L’observation silencieuse, est-ce la « culture cachée » du Japon ?

Société

La « culture cachée » du Japon se trouverait-elle dans l’observation silencieuse, la création volontaire d’intervalles où l’on reste muet et immobile ? Pour ce professeur et interprète égyptien résidant au Japon, là est la clef pour comprendre la manière dont les Japonais interagissent entre eux et sur le plan international.

Silencieux et caché

Le Japon est une société qui devient de plus en plus multiculturelle, accueillant des individus issus de nombreuses nations, de divers horizons et origines, avec bien sûr, de nombreuses personnes venant des pays arabes et de confession musulmane. C’est également un pays où l’on peut désormais rencontrer une plus grande variété de cultures et de traditions, enracinées dans les différents parcours de vie de chacun, au fil des activités du quotidien. Autrefois, « l’échange interculturel » n’était qu’une expression à la mode, réservée à quelques privilégiés. Aujourd’hui, elle est utilisée couramment, et accessible à tous.

Dans ce contexte de changement (et face aux tendances internationales plus larges telles que les confrontations liées à la mauvaise compréhension, aux préjugés et aux stéréotypes), nous constatons qu’une attention croissante est portée au concept de « culture cachée ».

Quiconque a assisté à une représentation d’un spectacle d’un des arts traditionnels japonais (tels que le kabuki, le ou le rakugo) aura probablement remarqué une caractéristique particulière de la culture du pays : la notion de ma (間, « intervalle », qui peut se lire également aida). Les espaces silencieux entre les actions ou les dialogues peuvent transmettre beaucoup de choses essentielles à une narration dans les pièces du théâtre japonais. Et en dehors de l’art, dans la vie quotidienne, les habitants du pays puisent souvent dans ce concept, en maintenant parfois une certaine immobilité, et en lui donnant une signification dans leurs conversations ou leur comportement dans les relations interpersonnelles.

Le terme ma, tel qu’il est utilisé en japonais, désigne un espace ou un intervalle dans le temps ou entre les lieux. Nombreux sont ceux qui soulignent que les Japonais ont tendance à intégrer ce concept de zones vides dans leurs interactions avec les autres, produisant ainsi une forte impression de distance. Cela ressemble à la façon dont on pourrait classer l’immobilité comme l’un des aspects du mouvement, ou le vide comme l’une des facettes de l’existence.

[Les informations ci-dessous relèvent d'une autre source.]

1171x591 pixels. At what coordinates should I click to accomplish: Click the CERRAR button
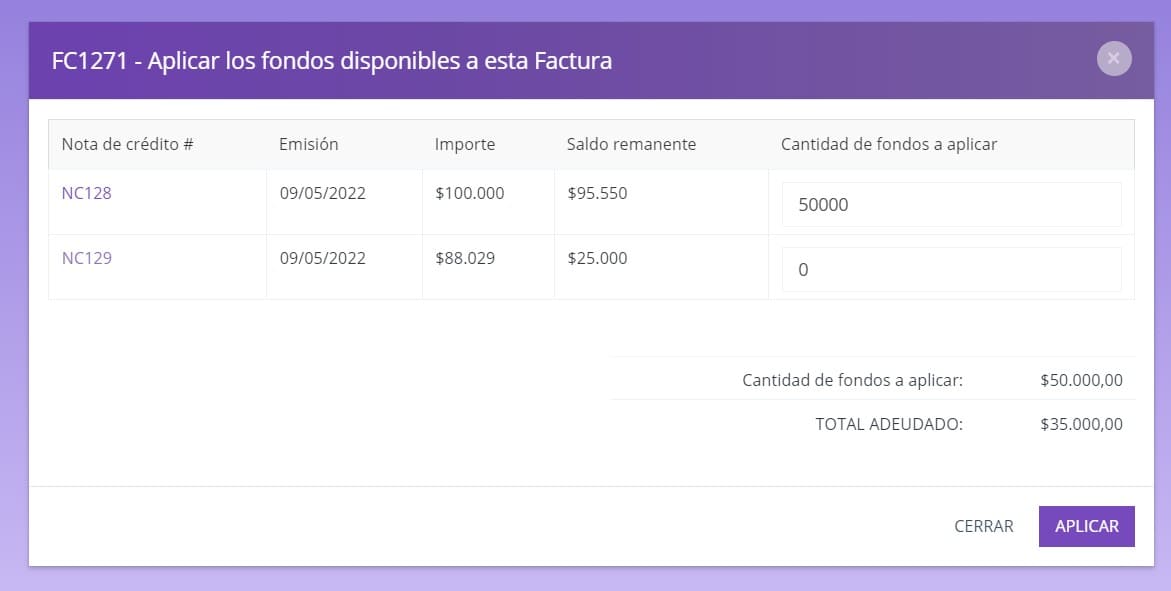tap(984, 526)
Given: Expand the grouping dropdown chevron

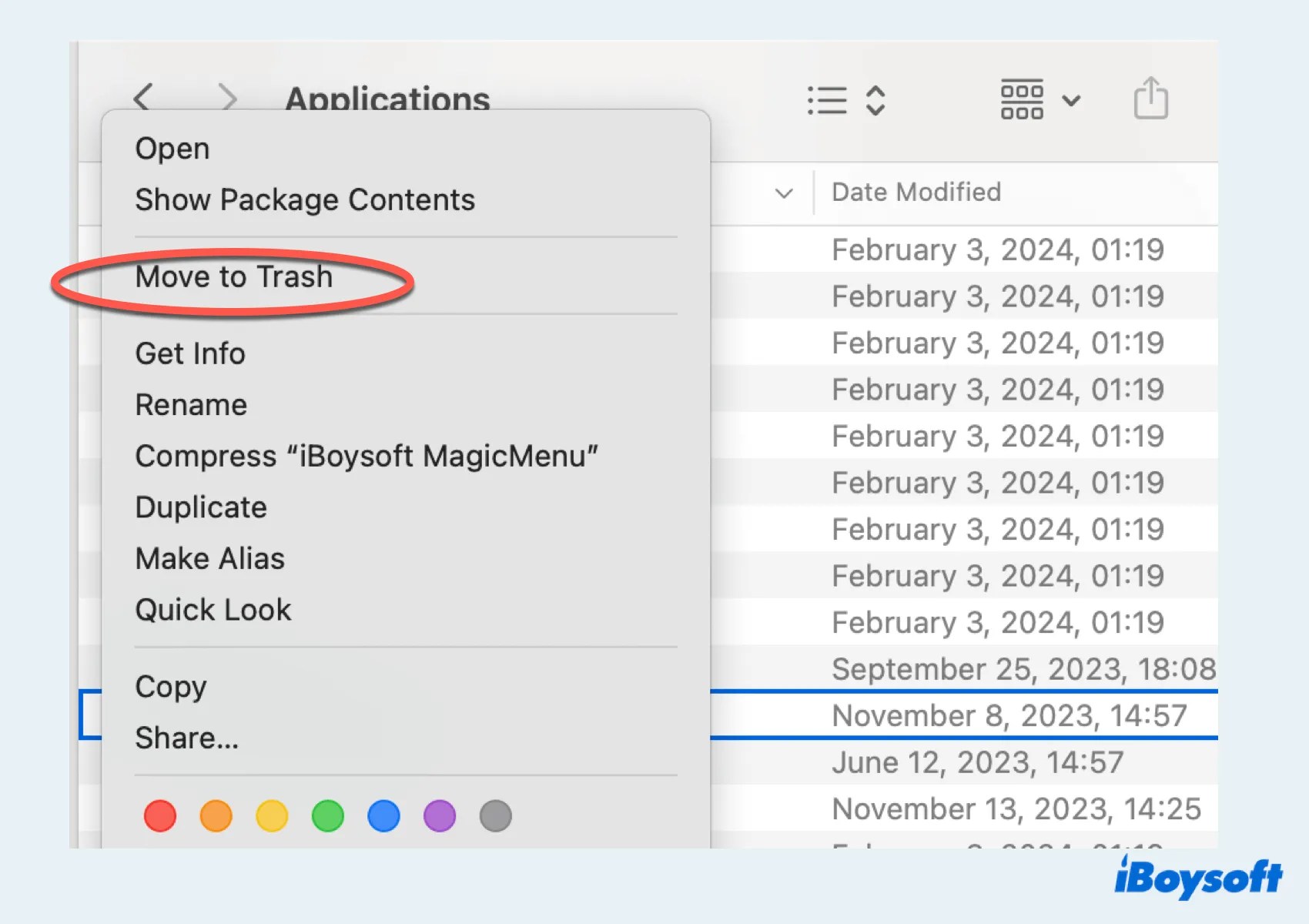Looking at the screenshot, I should [1073, 101].
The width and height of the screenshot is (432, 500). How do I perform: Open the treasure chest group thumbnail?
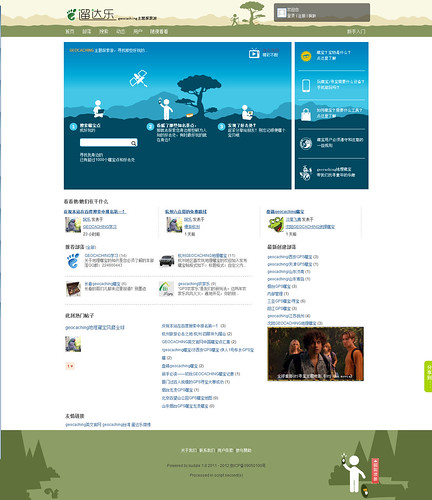click(73, 289)
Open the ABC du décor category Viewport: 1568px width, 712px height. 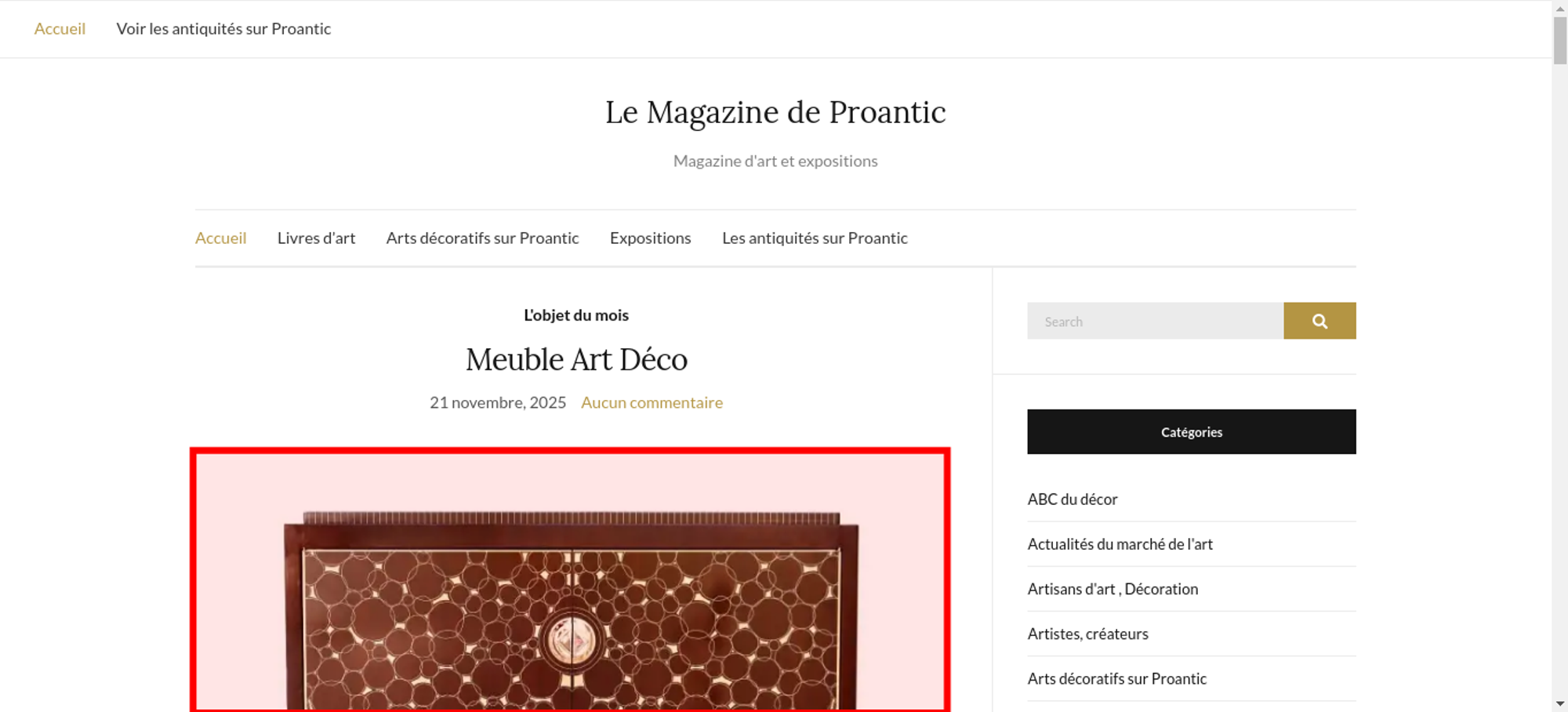coord(1072,499)
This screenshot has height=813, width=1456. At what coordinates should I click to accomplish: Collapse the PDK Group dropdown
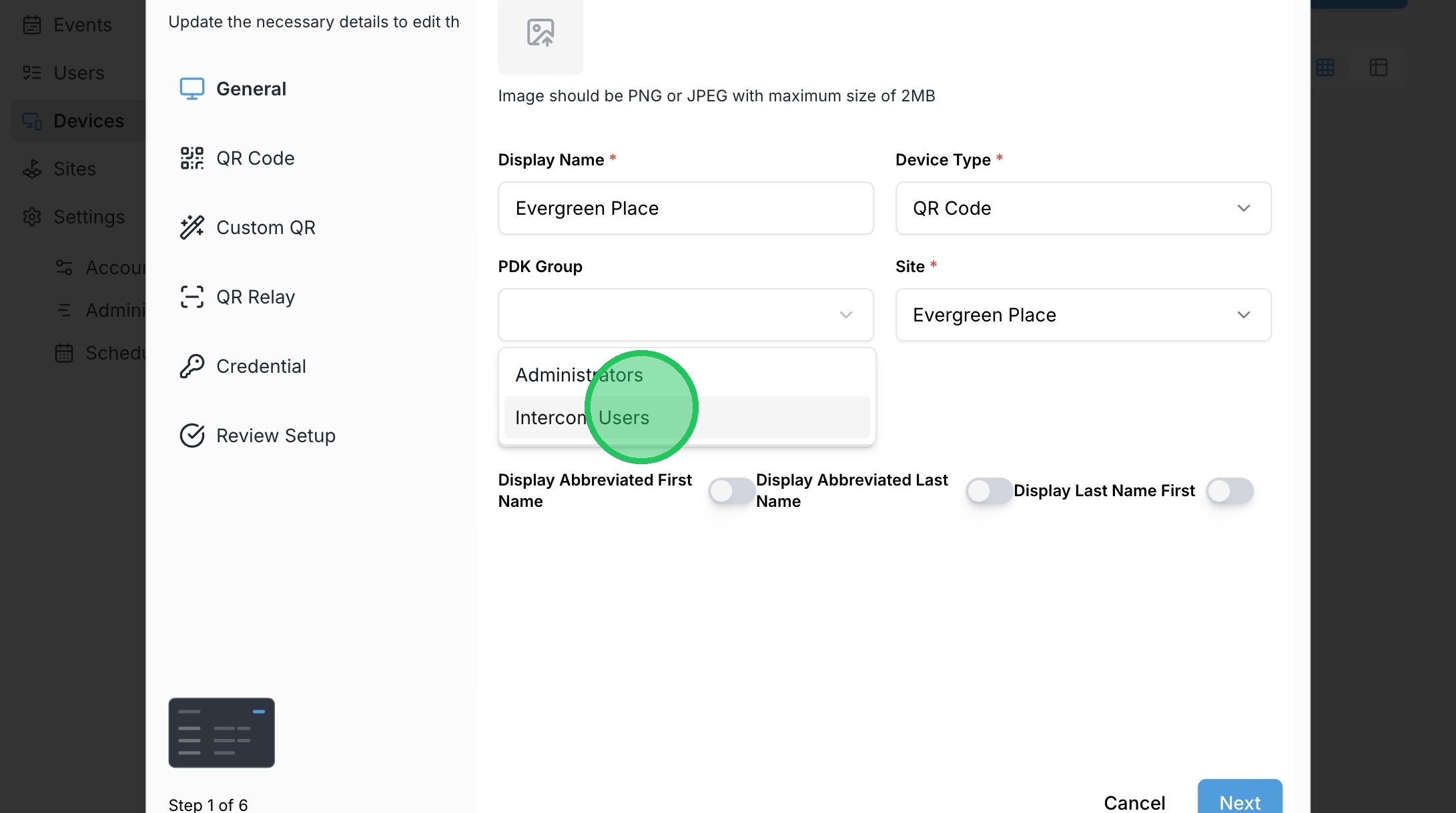point(845,315)
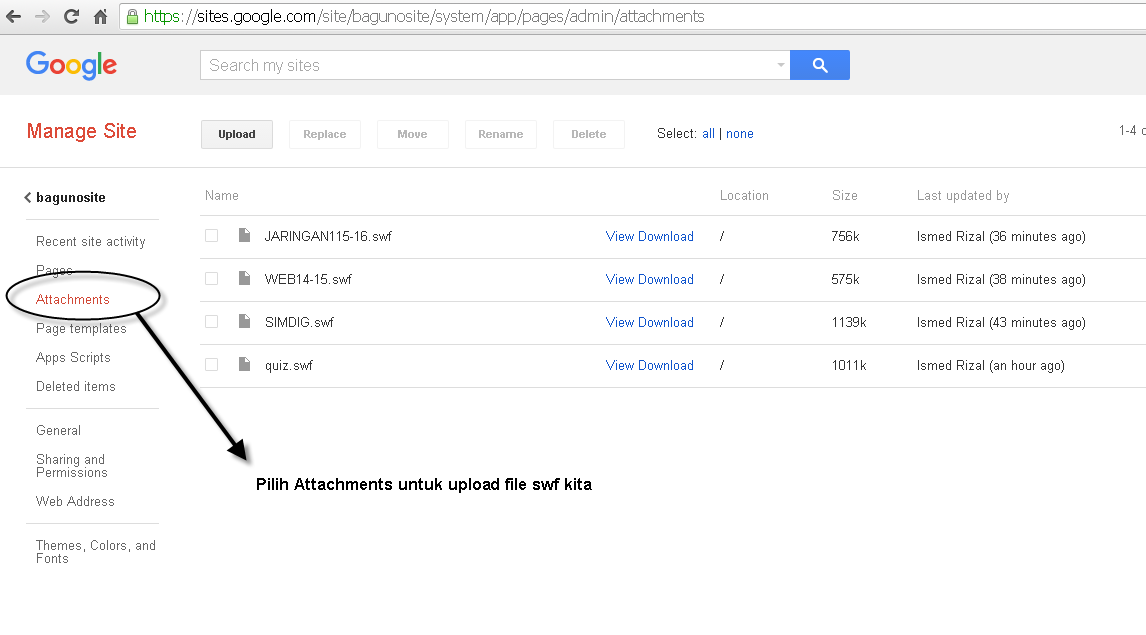
Task: Collapse back via the bagunosite chevron
Action: pyautogui.click(x=28, y=198)
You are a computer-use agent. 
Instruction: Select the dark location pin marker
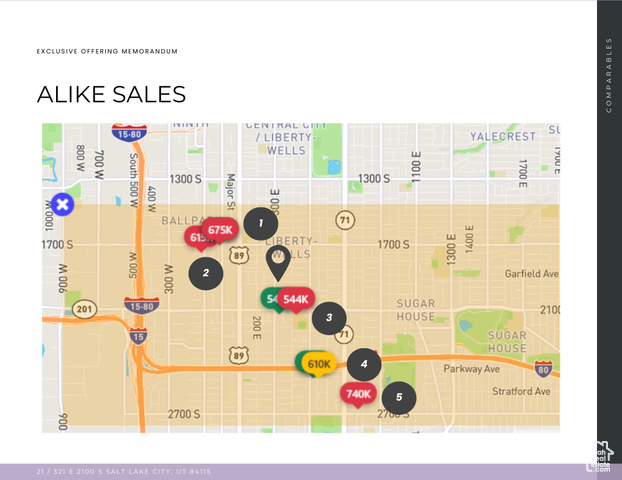277,261
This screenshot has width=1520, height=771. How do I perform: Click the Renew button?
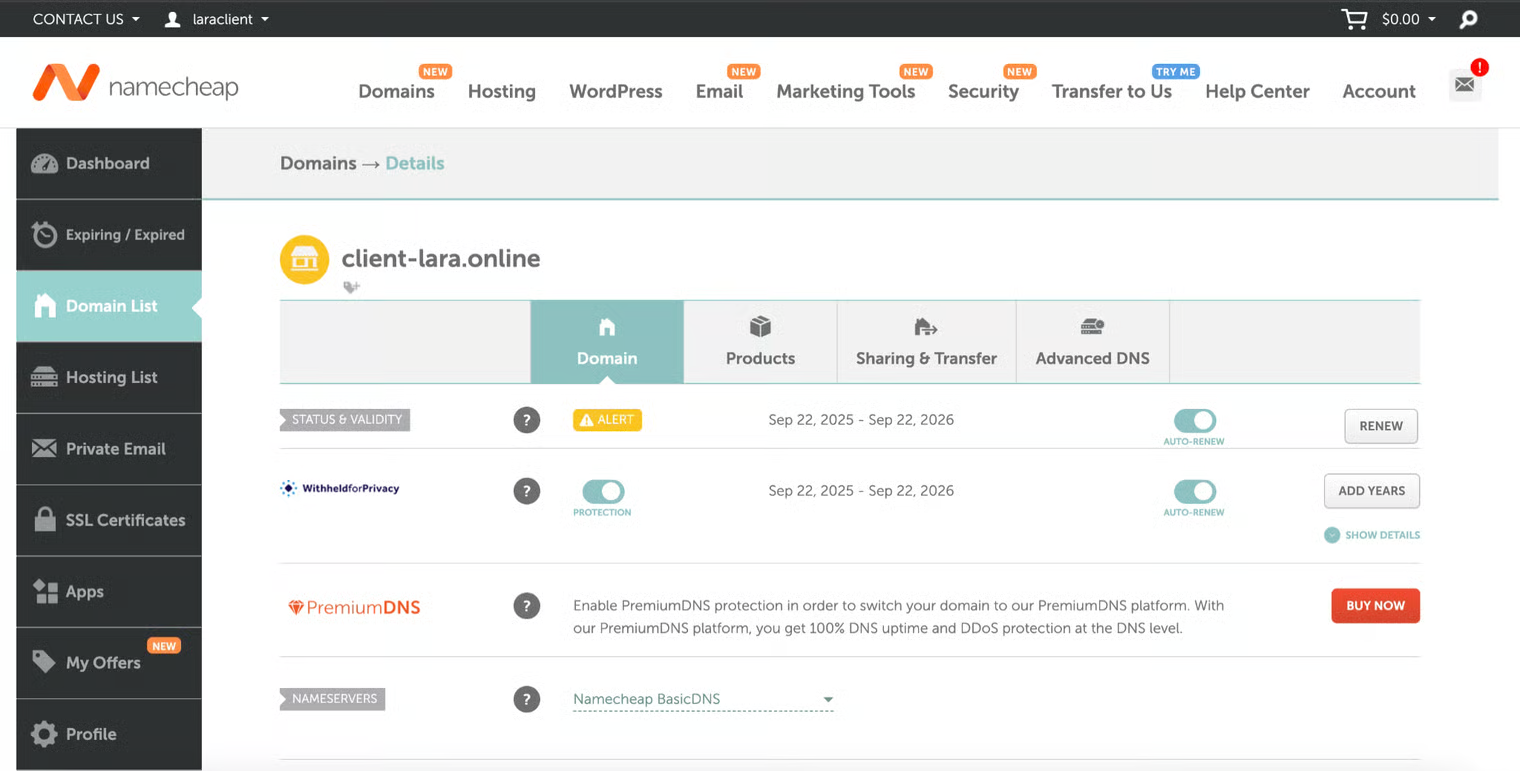tap(1380, 426)
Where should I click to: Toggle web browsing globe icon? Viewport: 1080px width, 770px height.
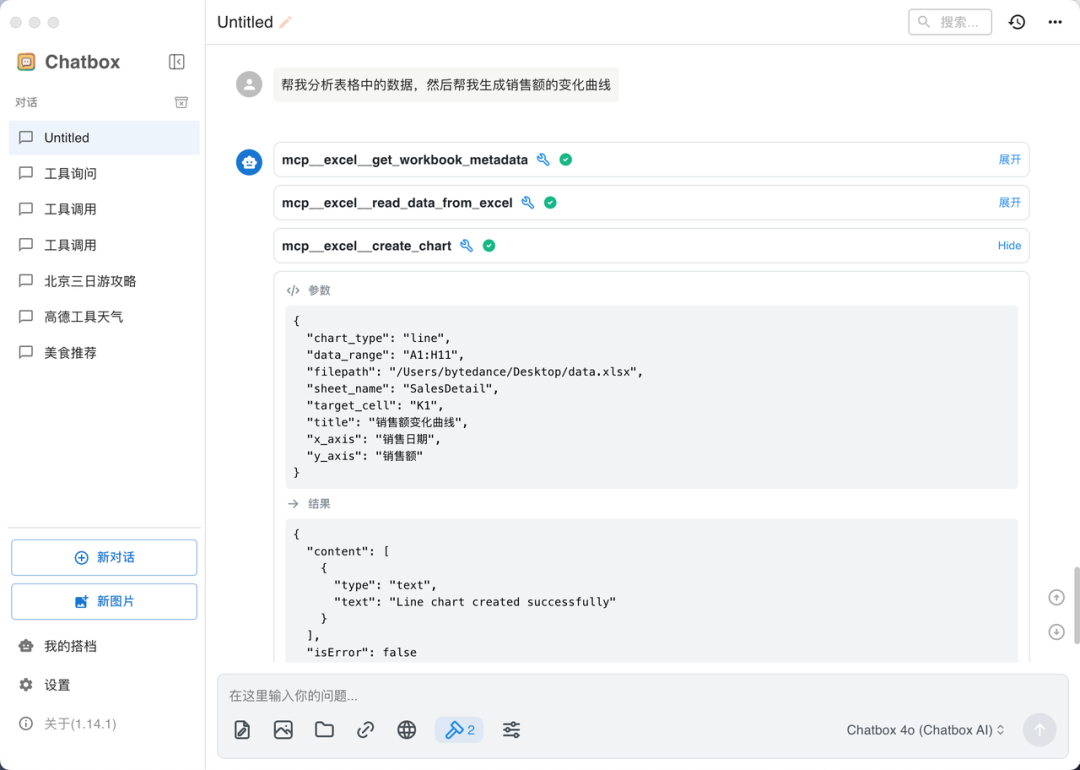407,730
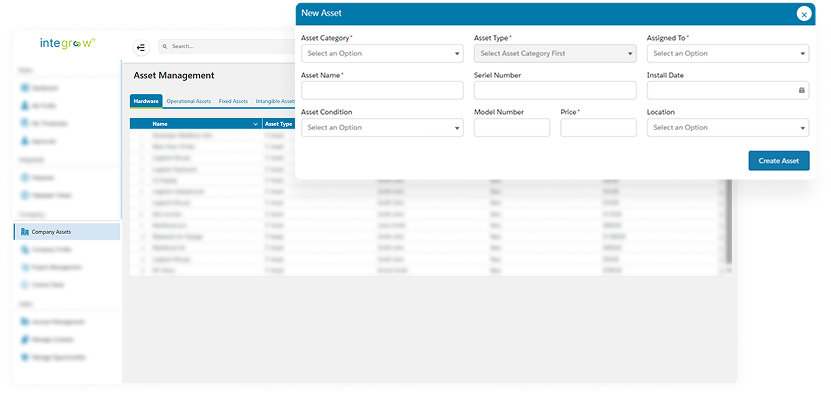Viewport: 831px width, 397px height.
Task: Click the Asset Type dropdown
Action: (555, 54)
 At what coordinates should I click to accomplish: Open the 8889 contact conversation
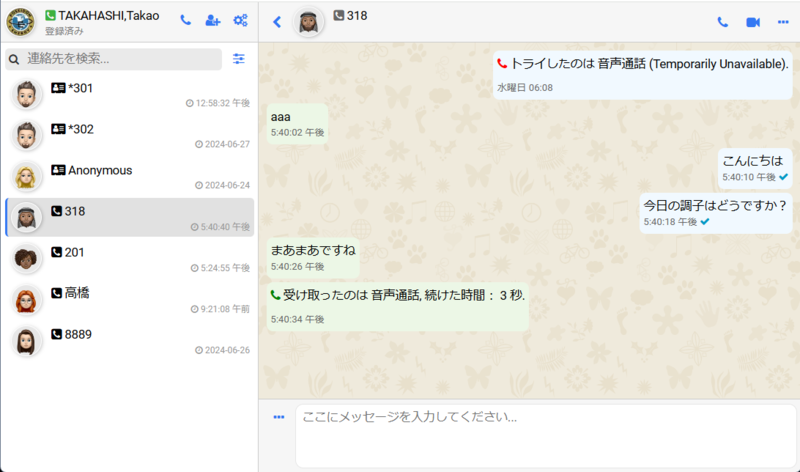pyautogui.click(x=130, y=341)
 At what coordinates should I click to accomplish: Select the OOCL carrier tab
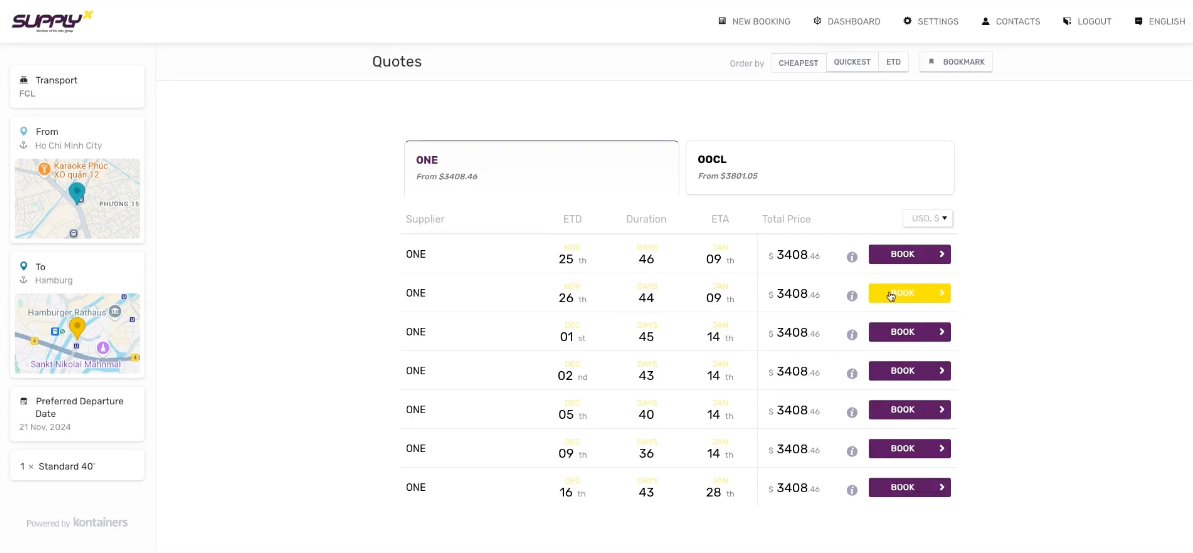click(x=819, y=167)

Assis sur le banc de touche ?

Il en va de même pour la politique. De nombreux événements majeurs, qu’ils se produisent dans l’Archipel ou à l’étranger, sont accueillis par une simple observation silencieuse de la part des responsables politiques japonais. Ces dernières années, nous avons vu cette attitude se manifester à la suite de nombreux conflits majeurs à travers le monde (comme en Afghanistan ou lors du conflit en cours entre Israël et le Hamas à Gaza). Bien souvent, la réponse officielle du Japon n’est qu’une simple observation silencieuse.

Sur la scène mondiale, l’approche classique du Japon est de rester en retrait, sans se précipiter dans l’action, en observant ce que font les autres pays et la direction que prend l’opinion publique, pour finalement agir (après l’observation d’un ma approprié) en fonction de la tendance générale. Sur le plan national, en revanche, une bévue d’un politicien ou un scandale dans le monde des affaires est perçu comme un moment idéal pour prendre du recul, en observant comment la situation évolue. Le Premier ministre Kishida Fumio tend lui aussi à sortir des platitudes afin de gagner quelques moments de répit. Il avait par exemple déclaré : « C’est mon travail de protéger la vie et le bien-être du peuple japonais », tout en gardant un œil discret sur les événements qui se déroulaient autour de lui. Ici, on ne voit aucun désir de devenir un acteur du changement dans le monde : il semble au contraire penser qu’il lui vaut mieux rester en retrait et voir comment le monde évolue de lui-même, plutôt que de tenter maladroitement de le guider, ce qui ne ferait que l’obliger à en assumer la responsabilité.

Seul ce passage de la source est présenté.